One of the main purposes of this study was to demonstrate that the machine learning tools used by the retail industry and other types of businesses could be used to increase customer engagement and have a financial impact on the revenue of hospitality venues, if the data are used in a dynamic way to allow the model to continually learn. Before dynamic implementation can be leveraged, it first must be shown there is a benefit to using machine learning over traditional business decisions that are done in a static manner. If this can be shown, then the advantage of using machine learning in a dynamic procedure is evident, since little to no business or personnel interaction is needed in the process. It was the researchers’ belief that different customers would react differently to discounts offered, and machine learning could be used to identify those individuals. If machine learning algorithms were able to identify those individuals better than intuition-based (traditional business decision) modeling, then dynamic procedures could be implemented to automate this decision making. The following hypotheses were tested:
Customer Loyalty, Loyalty Programs, and Customer Engagement
Customer loyalty is a customer’s attachment to a brand, store, manufacturer, service provider, or other entity, based on favorable attitudes and behavioral responses, such as repeat purchase (Baran, Galka, & Strunk, 2008). Customer loyalty enables companies to retain their current customers, and loyal customers are less price sensitive and more vocal in terms of word-of-mouth advertising for the company or brand (Bowen & Chen, 2001; McCall & McMahon, 2016; Tanford, 2016). Loyalty programs are designed to improve customer satisfaction and commitment. These programs usually give away benefits to members as a token of appreciation for their loyalty to the organization. Bolton et al. (2000) state that when customers are involved in loyalty programs, the perceived benefits they receive will lead to their loyalty.

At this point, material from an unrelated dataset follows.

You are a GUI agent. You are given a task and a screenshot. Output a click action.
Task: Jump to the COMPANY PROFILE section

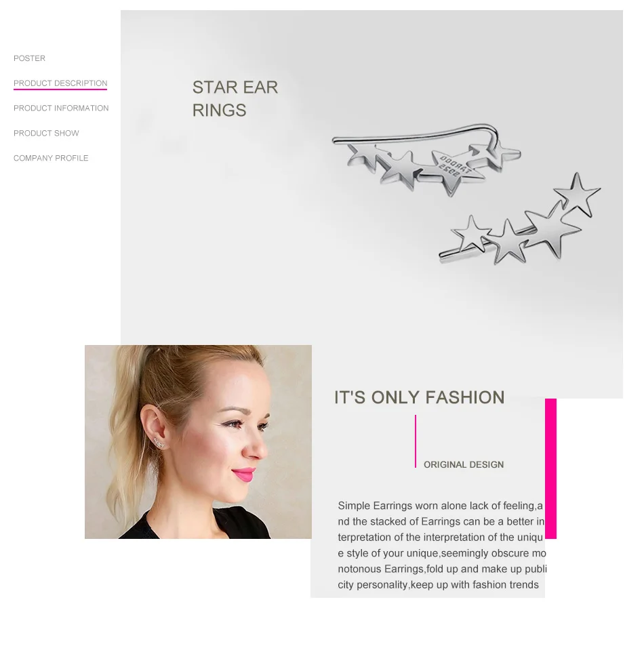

A dynamic cocreation framework offered by Chathoth et al. (2016) proposed that when businesses create or cocreate customer engagement, they use a value chain function by differentiating or customizing value elements based on customer needs and expectations, resulting in a cocreation of value and loyalty. Kandampully, Zhang, and Bilgihan (2015) reviewed 36 studies in the hospitality and tourism literature and proposed that there is a fundamental shift in the way businesses should now build CRM, using a customer-oriented approach to engage customers in a way that affects loyalty, treating customers as the cocreators of value, and formulating longitudinal examinations of customer loyalty. Several researchers have recommended future studies to examine how technology engagement influences customer relationships, explore the need for longitudinal designs to determine customer financial value, and study the use of technology and its influence on CRM (Baloglu, Zhong, & Tanford, 2014; Hyun & Perdue, 2017; McCall & McMahon, 2016; So, King, & Sparks, 2014).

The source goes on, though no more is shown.